Joker, una risata di ordinaria follia

Joker, una risata di ordinaria follia

04/10/2019 0 Di AndreMovie

“Come sopravvive questo misero, patetico esemplare, nel mondo crudele e irrazionale di oggi? Purtroppo la risposta è non molto bene.”

Batman – The Killing Joke, Alan Moore e Brian Bolland

In The Killing Joke, nel corso del suo diabolico piano ai danni del commissario Gordon, Joker rifletteva sulla condizione dell’uomo medio nella società in cui vive. Un mondo psicotico verso cui l’unica reazione possibile è la follia. Difficile pensare che Todd Phillips non si sia ispirato al fumetto di Alan Moore e Brian Bolland per realizzare il suo Joker. Un cinecomic sui generis, dall’impianto autoriale, underdog come il suo protagonista. Neppure Warner Bros. ci credeva sul serio, preoccupata dai toni cupi della vicenda, ma il film ha trovato la riscossa con gli applausi del pubblico, i soldi al box office e i premi a un Festival importante come quello di Venezia.
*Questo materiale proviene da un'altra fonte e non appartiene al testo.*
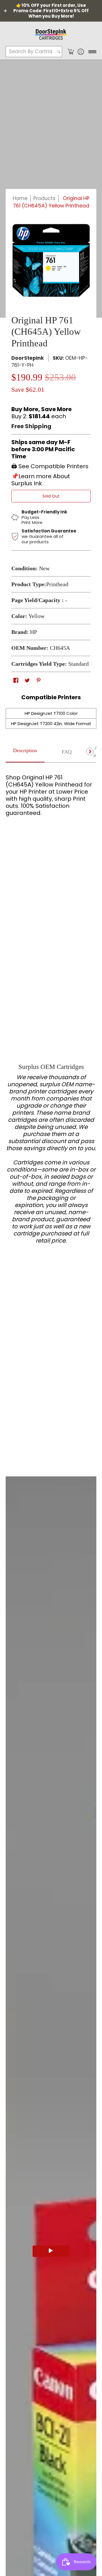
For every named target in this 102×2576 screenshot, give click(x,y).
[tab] (25, 752)
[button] (71, 51)
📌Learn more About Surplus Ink (40, 479)
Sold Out (51, 496)
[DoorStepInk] (51, 33)
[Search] (59, 51)
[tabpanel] (51, 793)
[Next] (89, 752)
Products (44, 198)
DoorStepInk (27, 358)
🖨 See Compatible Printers (49, 466)
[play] (51, 2251)
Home (20, 198)
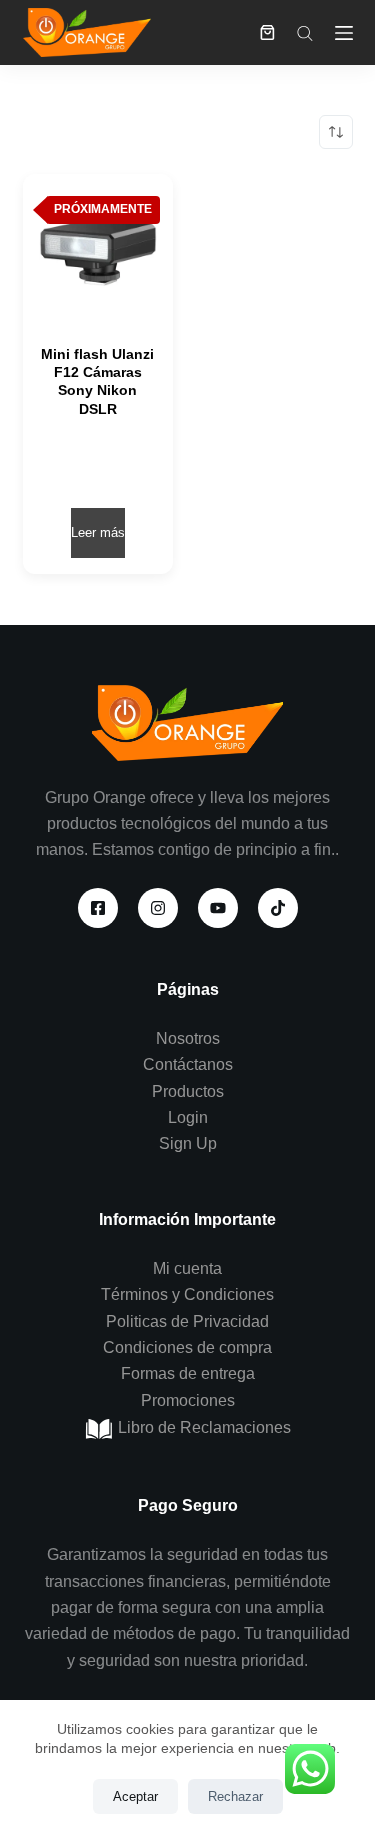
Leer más (98, 532)
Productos (188, 1091)
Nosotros (188, 1038)
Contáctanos (188, 1064)
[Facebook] (98, 908)
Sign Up (188, 1143)
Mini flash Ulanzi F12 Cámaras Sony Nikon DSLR (97, 381)
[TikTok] (278, 908)
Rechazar (235, 1796)
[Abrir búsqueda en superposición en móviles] (305, 33)
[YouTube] (218, 908)
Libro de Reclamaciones (202, 1427)
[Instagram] (158, 908)
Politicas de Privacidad (187, 1321)
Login (188, 1117)
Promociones (188, 1400)
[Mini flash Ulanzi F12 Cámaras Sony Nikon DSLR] (98, 249)
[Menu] (344, 33)
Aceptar (135, 1796)
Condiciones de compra (187, 1347)
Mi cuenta (187, 1268)
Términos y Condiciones (187, 1294)
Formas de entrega (188, 1373)
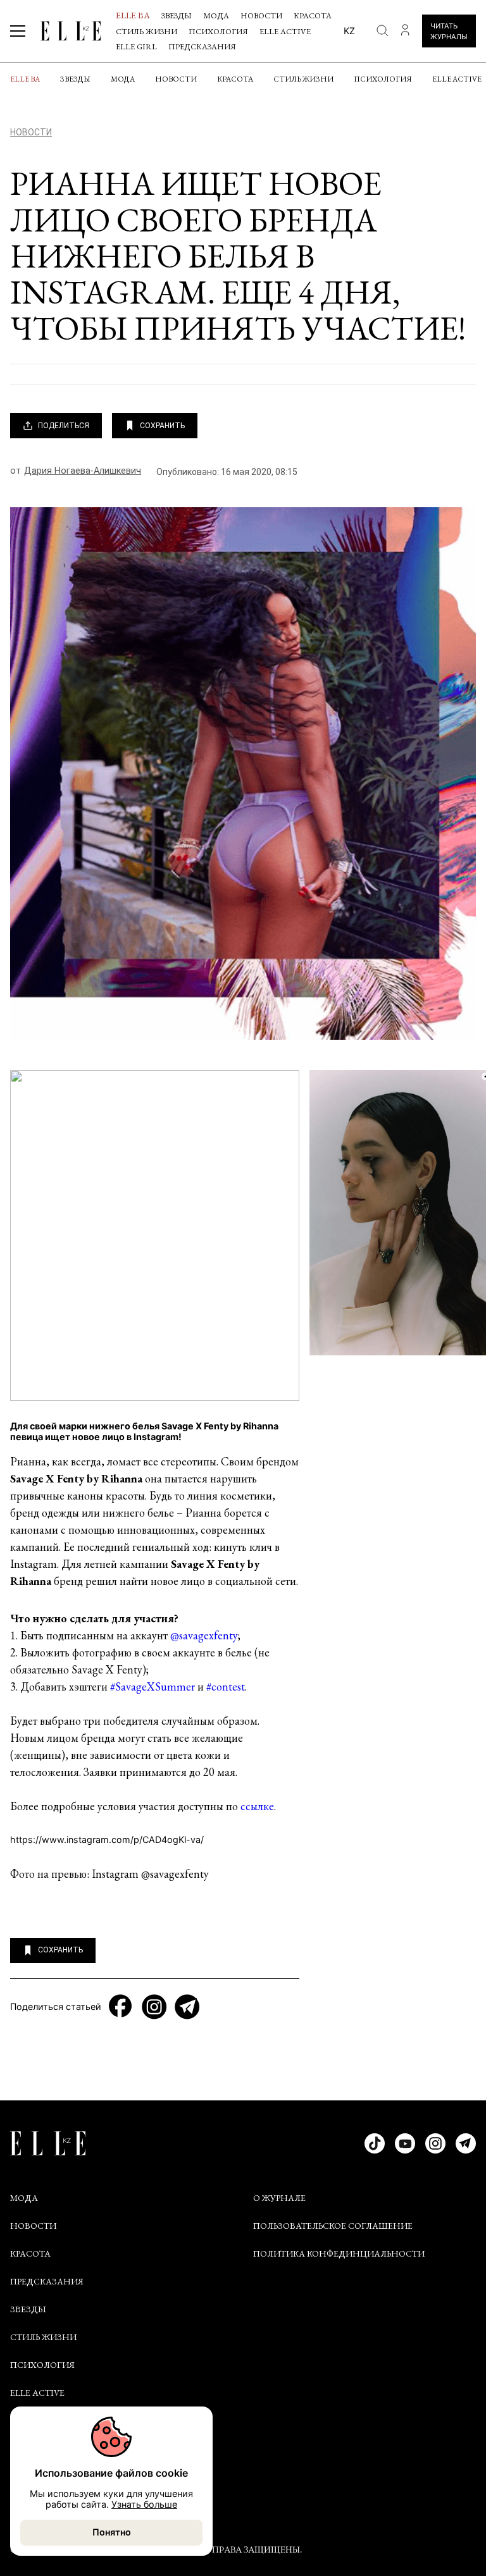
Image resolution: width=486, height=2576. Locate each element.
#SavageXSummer (152, 1686)
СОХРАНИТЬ (162, 425)
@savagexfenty (204, 1635)
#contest (225, 1686)
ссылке (257, 1806)
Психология (218, 31)
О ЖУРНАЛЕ (279, 2197)
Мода (216, 15)
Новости (261, 15)
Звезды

Era dai tempi di Logan che non vedevo un cinecomic con una tale carica emotiva. Ma qui si va oltre il genere: se non si parlasse di Joker, il film sarebbe un dramma puro, con un protagonista disperato.

Il ritratto offerto dal regista di Una notte da leoni è inedito per la storia cinematografica del clown di Gotham. Apre una dimensione ancora inesplorata, ossia quella di un uomo, Arthur Fleck, che ci viene presentato subito in tutta la sua tragicità. E’ un individuo solitario, mentalmente instabile, alla deriva in un ambiente che lo calpesta con reiterata violenza. Quanto può volerci prima che tutto questo scateni una reazione distruttiva da cui è impossibile tornare indietro?

Tutto è sulle spalle della performance di Joaquin Phoenix, per cui si sprecano gli aggettivi. La grandezza dell’attore sta nell’essere riuscito a fare proprio un personaggio iconico, già consacrato dalle prove immortali di Jack Nicholson e Heath Ledger, trovando nella risata l’elemento che ne descrive l’essenza. È la variante che trasporta il personaggio in una dimensione nuova rispetto alla tradizione. Basta ascoltarla una volta per capire quanto sia dolorosa, isterica, incontrollata. Disturbante, figlia di un handicap neurologico paragonabile a una specie di sindrome di Tourette che lo porta a ridere nei momenti peggiori, di imbarazzo o nervosismo.

Joker - Joaquin Phoenix
Joaquin Phoenix in una scena di Joker.

Sofferenza e alienazione sono palpabili e noi siamo lì, a osservare solo apparentemente dall’esterno perché in realtà sin dall’inizio guardiamo il mondo di Arthur con i suoi occhi. Gli occhi di una figura sempre più al limite, figlia (anche) di una società marcia nell’anima.

Ed è questo che spaventa: la consapevolezza che a generare la metamorfosi di Arthur in Joker non sia stata solo una mente malata o criminale, bensì (e soprattutto) chi l’ha sempre ignorato, ingannato, o peggio preso a calci. Viene da pensare che forse l’unico modo per rispondere al disordine sia un caos ancora più degenerato e violento. Un’anarchia libera, che respira e urla verso il cielo.

Ma allora dove finiscono le regole? Dove finiscono l’ordine, la gentilezza e il rispetto che dovrebbero essere alla base della vita di ciascuno di noi? Ce lo chiede Arthur, e ce lo chiede in faccia. Poco importa se solo alla fine ci rendiamo conto di essere rimasti sospesi fra la verità e l’immaginazione di un uomo malato. L’ascesa di Arthur è un grido di ribellione e allo stesso tempo è un grido d’aiuto. A noi la scelta su quale dei due ascoltare.